◆ La plupart des professionnels sont confrontés au recul de la demande pour écouler leurs produits.
◆ Des problèmes de trésorerie perturbent la reprise pour de nombreux artisans.
Par C. Jaidani
Fortement liées au secteur touristique, les branches de l’artisanat sont durement impactées par la crise due à la Covid-19. La situation a atteint un niveau alarmant pour une activité qui a une dimension sociale importante.
Le secteur emploie d’une façon directe et indirecte 2,4 millions de personnes, soit 20% de la population active nationale. Outre les producteurs, les commerçants et les exportateurs des produits d’artisanat n’arrivent pas encore à relancer leur activité faute d’une demande tant au niveau national qu’à l’export.
«C’est une crise brutale et inédite. Plusieurs artisans se retrouvent avec un stock important qu’ils n’arrivent pas à écouler. Par manque de visibilité, ces difficultés peuvent perdurer pour le reste de l’année, voire l’année prochaine. Pour survivre, certains professionnels ont été contraints de se reconvertir à d’autres activités comme le commerce de fruits et légumes ou de produits à forte consommation», souligne Fatima Aït Hamou, présidente de l’Association Al Assala. Selon le département de tutelle qui a lancé une enquête sur le sujet, 85% des artisans étaient en arrêt total de travail.
«Malgré le déconfinement, plusieurs artisans n’ont pas pu démarrer leur activité. Les consommateurs ont d’autres préoccupations et les produits d’artisanat sont considérés comme facultatifs, surtout ceux de la décoration ou de l’ornement. Les produits qui continuent à être sollicités sont les ustensiles de cuisine comme les tajines», explique Aït Hamou.

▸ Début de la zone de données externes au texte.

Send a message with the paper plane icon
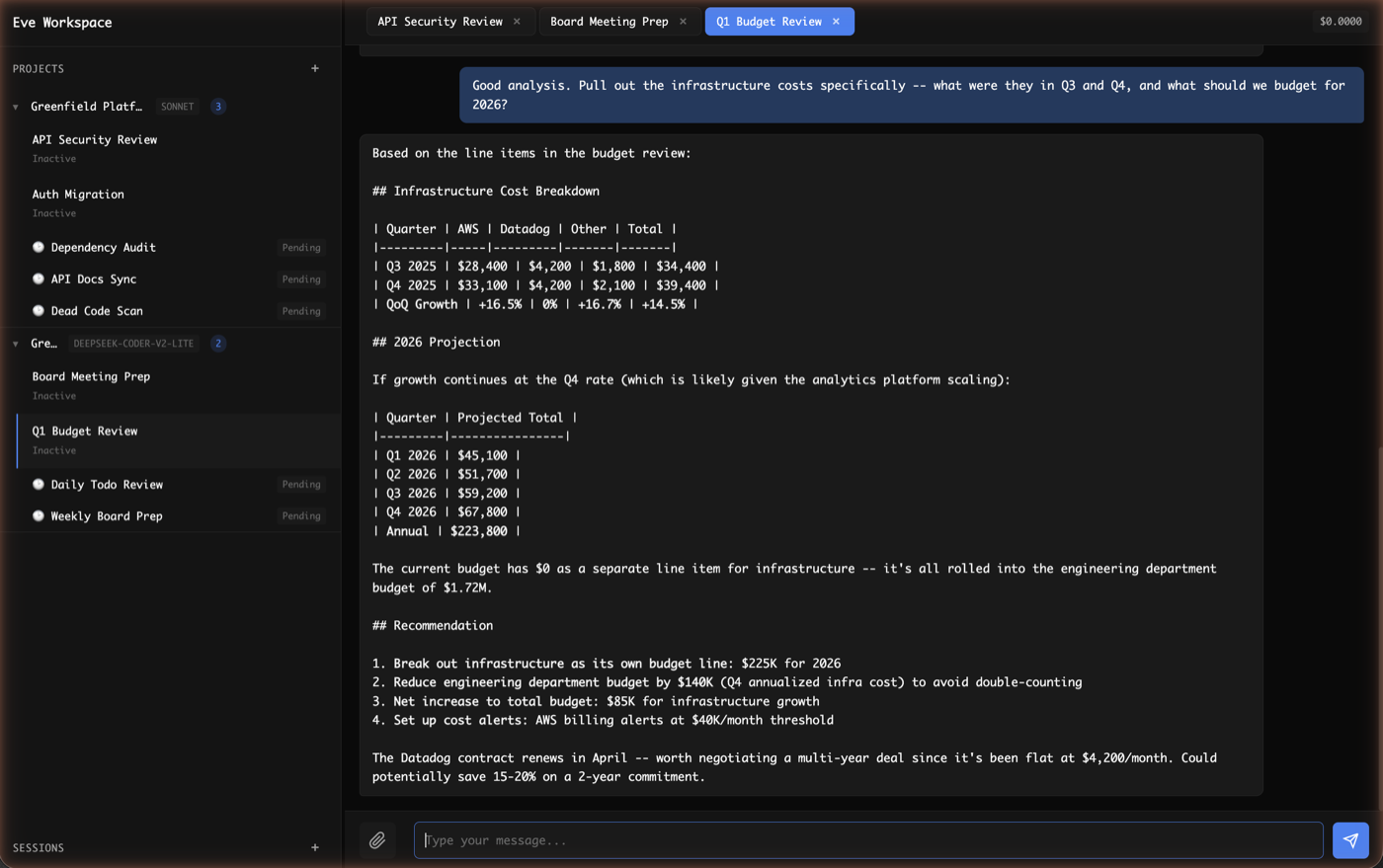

La crise de l’artisanat n’est pas uniquement celle de la demande. Les professionnels ont un problème de trésorerie et ont besoin de fonds pour pourvoir redémarrer. «Durant les trois mois du confinement, toutes nos économies ont été dépensées pour satisfaire nos besoins quotidiens. La plupart des professionnels sont actuellement à court d’argent et incapables de payer les charges (loyers, salaires des employés, achat de matières premières…). Si le gouvernement, en partenariat avec les banques, a prévu un ensemble de dispositifs pour soutenir les entreprises comme le crédit Damane Oxygène, pour le moment aucune disposition au profit des personnes du secteur opérant dans l’informel n’a vu le jour», affirme Mohamed Benali, secrétaire général de l’Association des artisans du quartier des Habous de Casablanca.
L’enquête du ministère de l’Artisanat fait ressortir que 34% des artisans interrogés sollicitent un crédit sans intérêt ou une aide directe de l’Etat. 12% prônent des aides au niveau de la commercialisation, avec l’organisation des foires et expositions ou des plateformes digitales à forte audience pour écouler leurs produits. Les coopératives opérant essentiellement dans l’export trouvent beaucoup de difficultés à vendre leurs produits et leurs représentants ne cachent pas leurs inquiétudes quant aux perspectives d’avenir incertaines.
«Nous avons travaillé pendant des années pour avoir une notoriété et promouvoir nos produits dans des marchés étrangers en Europe et dans d’autres contrées. Nous sommes contraints de tout refaire pour pouvoir récupérer notre positionnement. Dans ces conditions, nous ne pouvons atteindre nos objectifs sans un soutien de l’Etat, surtout que la crise a une connotation internationale et elle risque de se prolonger jusqu’en 2021, voire 2022», affirme Sanaa Alami, Directrice générale de la coopérative Al Wahda, basée à Fès et spécialisée dans les produits de décoration.